M. André Reichardt. Il reste beaucoup à faire. Je sais qu'il faut du courage politique et de l'énergie. Monsieur le ministre d'État, vous ne manquez ni de l'un ni de l'autre. Allez-y ! (Applaudissements sur les travées du groupe Les Républicains.)

sans-abrisme

M. le président. La parole est à Mme Annie Le Houerou, pour le groupe Socialiste, Écologiste et Républicain. (Applaudissements sur les travées du groupe SER.)

Mme Annie Le Houerou. Madame la ministre chargée des comptes publics, selon le décompte du collectif Les Morts de la rue, publié avant-hier, 855 personnes auraient péri de la sorte en 2024.

Ce sont 855 personnes, dont une majorité d'hommes et 112 femmes, qui sont morts sur la voie publique dans des abris de fortune ; 855 personnes, dont 19 de moins de 4 ans. Cette situation est intolérable dans notre pays. Or elle s'aggrave et concerne tous les départements.

Depuis 2017, le nombre de morts de la rue a augmenté de 135 %. Pourtant, la fortune des milliardaires français a crû de plus de 24 milliards d'euros depuis 2019, selon Oxfam. La Fondation pour le logement des défavorisés, quant à elle, fait état de 350 000 sans domicile fixe en 2024. Au-delà de celles qui sont à la rue, 1 118 000 personnes sont sans logement à soi.

À rebours des promesses du président Macron formulées en 2017, les politiques sociales des gouvernements successifs aggravent les risques de se retrouver à la rue. Ainsi, les places d'hébergement d'urgence et le budget afférent stagnent depuis des années. Les services intégrés d'accueil et d'orientation (SIAO) sont plus que débordés, au désespoir des travailleurs sociaux.

La promesse de 10 000 places supplémentaires ne répondra qu'à 7 % des besoins. En outre, la loi du 27 juillet 2023 visant à protéger les logements contre l'occupation illicite, dite loi Kasbarian-Berger, a provoqué une chute des constructions de logements sociaux : en 2024, moins d'une demande de logement social sur dix est satisfaite et neuf sur dix ne le sont pas.

Dans nos territoires, la tension qui règne sur les budgets des collectivités et des associations de solidarité empêche celles-ci de répondre aux besoins exprimés. Les difficultés d'accès aux soins en santé mentale accentuent aussi la marginalisation de certaines personnes.

Madame la ministre, confirmez-vous ces chiffres insupportables du nombre de morts dans la rue en France ? Quelles mesures envisagez-vous pour lutter contre la précarité et assurer un abri décent pour tous, enfants, femmes, hommes mis en danger de mort dans les rues de notre pays ? (Applaudissements sur les travées des groupes SER et GEST.)

M. le président. La parole est à Mme la ministre chargée des comptes publics.

Mme Amélie de Montchalin, ministre auprès du ministre de l'économie, des finances et de la souveraineté industrielle et numérique, chargée des comptes publics. Madame la sénatrice, vous nous interrogez sur un sujet qui se situe à la croisée de la politique du logement, de la politique budgétaire, de l'aménagement du territoire et, plus largement, de la politique de soutien aux personnes les plus vulnérables. (Mme Laurence Rossignol s'exclame.)

* _PARTIES DE L'EXERCICE_
1/ Pour chacune des affirmations suivantes, dites si elle concorde avec le passage sur le sans-abrisme en répondant par oui ou par non, puis citez mot pour mot les termes du passage qui permettent de trancher.
(a) Selon le collectif Les Morts de la rue, 855 personnes sont mortes dans la rue en 2024.
(b) Depuis 2017, le nombre de morts de la rue a augmenté de 24 %.
(c) La Fondation pour le logement des défavorisés fait état de 350 000 sans domicile fixe en 2024.
2/ Poursuivez le passage sur le sans-abrisme en écrivant la suite de la réponse de la ministre, à partir de sa dernière phrase.

* _DONNÉES DISPONIBLES_

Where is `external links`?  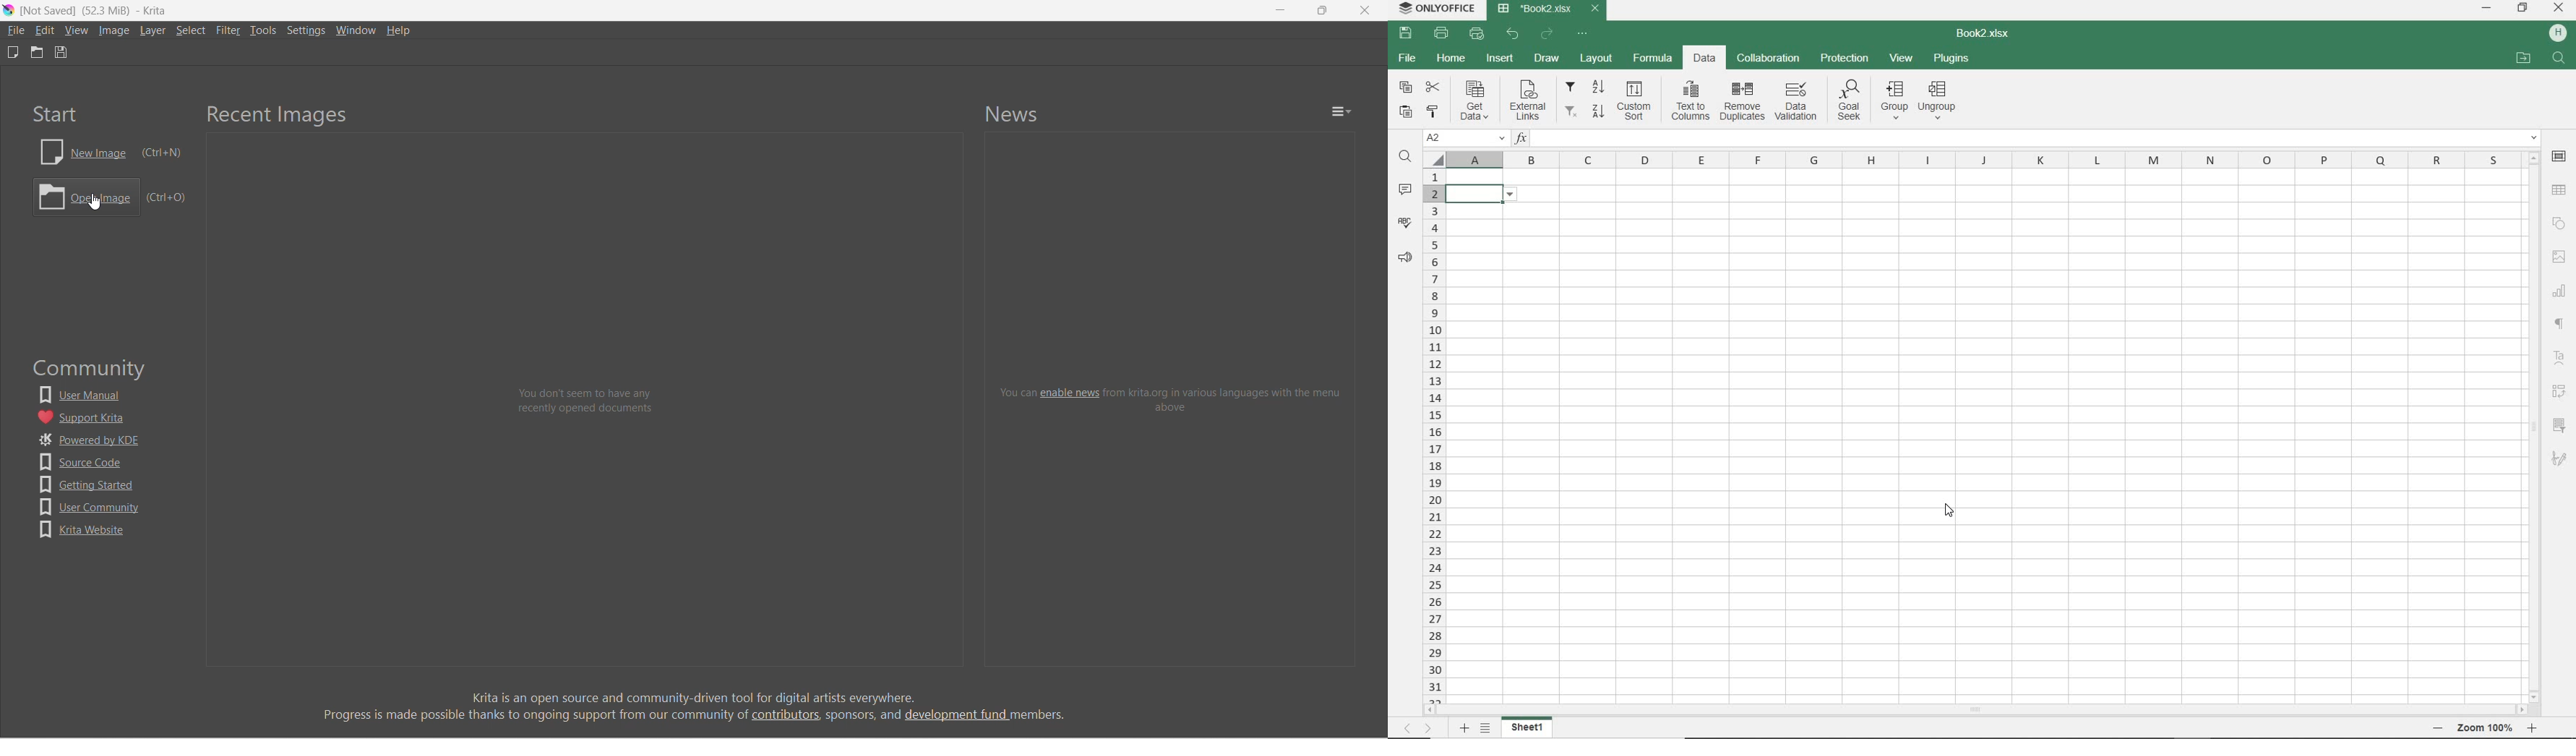 external links is located at coordinates (1530, 103).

* _RÉPONSES PAR TÂCHE_
1/
(a) Oui : « selon le décompte du collectif Les Morts de la rue, publié avant-hier, 855 personnes auraient péri de la sorte en 2024 ».
(b) Non : « Depuis 2017, le nombre de morts de la rue a augmenté de 135 %. »
(c) Oui : « La Fondation pour le logement des défavorisés, quant à elle, fait état de 350 000 sans domicile fixe en 2024. »

2/
Valérie Létard aurait pu vous donner les détails des chiffres et des politiques qu'elle mène dans son action résolue en tant que ministre du logement.

Je voulais vous répondre sur un élément qui a été moteur depuis 2017, à savoir le dispositif Logement d'abord. Il s'agit d'un plan massif d'investissement, en lien avec les collectivités, pour sortir de la logique de l'urgence et redonner aux personnes leur dignité. Nous parlons de centaines de milliers de Français et de familles qui, depuis 2017, ont été sortis de la précarité et de cette boucle infernale de l'hébergement d'urgence où l'on ne se réinsère pas, où l'on ne se scolarise pas et où l'on ne peut, malheureusement, trouver ni travail ni emploi.

Le Logement d'abord, qui a permis à ces centaines de milliers de familles de sortir de la précarité,… (Protestations sur les travées du groupe SER.)

Mme Amélie de Montchalin, ministre. … est une politique que nous continuons de mener grâce aux collectivités.

Hier, avec Valérie Létard, nous avons confirmé notre soutien aux bailleurs sociaux. Nous avons ainsi signé le décret relatif à la réduction de loyer de solidarité (RLS), de sorte à diminuer le poids de l'hébergement en 2025. (Mme Marie-Pierre de La Gontrie proteste.)

Avec Valérie Létard, je soutiens toutes les mesures, notamment dans le cadre de l'Agence nationale pour la rénovation urbaine (Anru) et de l'Agence nationale de l'habitat (Anah), en faveur des personnes les plus fragiles.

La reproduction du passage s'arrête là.